## Excerpt to read
10. Weights and Containers.
a) Avantor’s weights and counts shall govern unless proved to be in manifest error.
b) Unless covered by separate contract, returnable containers (each, a “Container”) are the property of Avantor and are leased to Customer. Payment of a deposit or rental fee, when required by Avantor, does not convey title to such Containers. Customer shall return each Container empty, as defined pursuant to U.S. Environmental Protection Agency regulation 40 CFR 261.7, within sixty (60) days from date of shipment, freight charges collect and in compliance with applicable laws and regulations, including but not limited to those of the U.S. Department of Transportation. Upon receipt of the Container within sixty (60) days, in good condition, any deposit will be returned or credited.
c) Customer is responsible for any damage, destruction, or misuse of the Containers caused by Customer, normal wear and tear excepted. Customer shall not use or permit the use of the Containers in a manner that will permit the introduction of any contamination or of any liquid, solid, or gas, except inert gas for propellant purposes (not including oxygen or compressed air), into the Containers. Avantor reserves the right to charge for loss of use of a Container as a result of Customer loss, damage, contamination, improper handling, or other action that prevents Avantor from using the Container in the normal course of business, including, without limitation, any Container repair and/or Container cleaning fees for any Containers that are damaged or contaminated but serviceable or that have opened tamper-evident seals, if applicable. Customer also agrees to pay to replace any Container which is lost or damaged beyond repair by Customer. Additional terms and conditions or policies, as posted on Avantor’s website or otherwise communicated to Customer from time-to-time, may apply to Avantor’s provision of Containers.
11. Product and Services Warranties; Limitation of Liability.
a) Limited Product Warranty for Sourced Products. Avantor warrants to the original Customer only that all Core Products sold hereunder will conform to the manufacturer’s specifications and release tolerances for a term equal to the warranty period stated in the Product manufacturer’s literature. Notwithstanding the foregoing, any Core Products that are software and any software incorporated in or necessary to use the Core Products (“Software Products”) are warranted solely by the applicable manufacturer or licensor, and Avantor shall pass through, to the extent permitted, the manufacturer’s and/or licensor’s warranties. Customer’s use of any Software Product is subject to the terms and conditions of the manufacturer’s and/or licensor’s license terms, including any end user license agreement, in whatever form (e.g., terms packaged with the Software Products or “click-through” terms), in addition to this Agreement. For all Non-Core Products, Avantor shall use reasonable efforts to assist Customer in obtaining sellers’ and manufacturers’ warranties applicable to the Products sold to Customer hereunder, consistent with the warranties obtained from such sellers and manufacturers by Avantor.
b) Limited Product Warranty for Manufactured Products. Unless otherwise agreed to in writing, Avantor warrants to the original Customer only that Self-Manufactured Products will materially conform to Avantor’s standard specifications in effect on the date of shipment for the shorter of i) ninety (90) days from the date of delivery, or ii) the shelf-life of the Self-Manufactured Product. For a period of ninety (90) days from the date of delivery, Avantor warrants to the original Customer only that Custom Products will be assembled or manufactured, as applicable, to the specifications provided by Customer and agreed upon by Avantor. The foregoing warranties are limited to Manufactured Products, as applicable, bearing Avantor’s label in Avantor’s original packaging. Avantor does not warrant as to the safety, efficacy, or performance of any such Custom Products or as to the quality of such Custom Products to the extent attributable to the specifications. With respect to Custom Products that are kits, the limited warranty for component Products is as set forth in Section 11(a). Custom Products are subject to a plus or minus (+/-) ten percent (10%) yield policy with regard to volume produced.

## The problem
Transcribe, word for word, the passage of the container and warranty terms that opens with the words "10. Weights and" and closes with "returned or credited.".

## Data extract
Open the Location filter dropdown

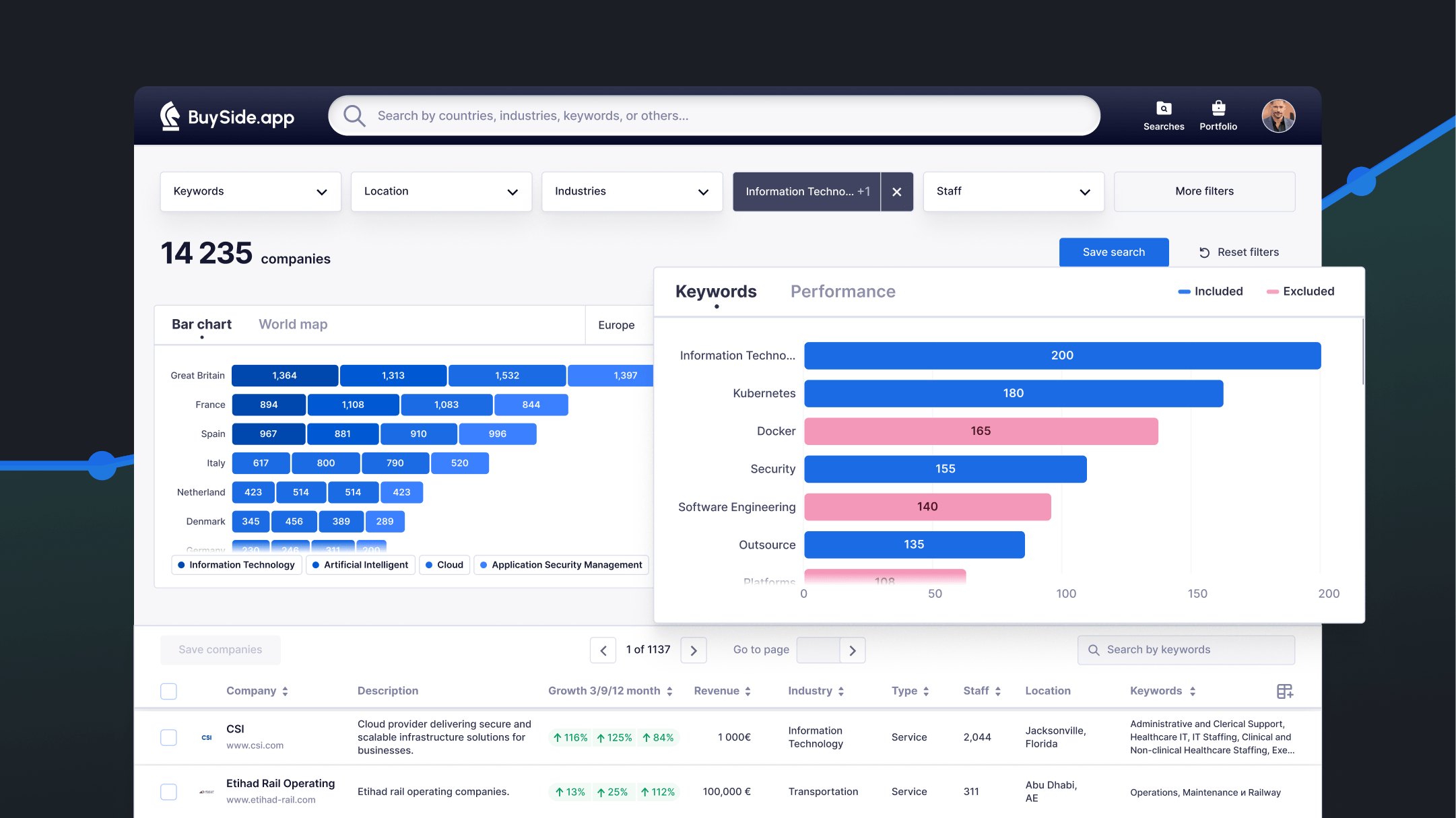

## Output below
10. Weights and Containers.
a) Avantor’s weights and counts shall govern unless proved to be in manifest error.
b) Unless covered by separate contract, returnable containers (each, a “Container”) are the property of Avantor and are leased to Customer. Payment of a deposit or rental fee, when required by Avantor, does not convey title to such Containers. Customer shall return each Container empty, as defined pursuant to U.S. Environmental Protection Agency regulation 40 CFR 261.7, within sixty (60) days from date of shipment, freight charges collect and in compliance with applicable laws and regulations, including but not limited to those of the U.S. Department of Transportation. Upon receipt of the Container within sixty (60) days, in good condition, any deposit will be returned or credited.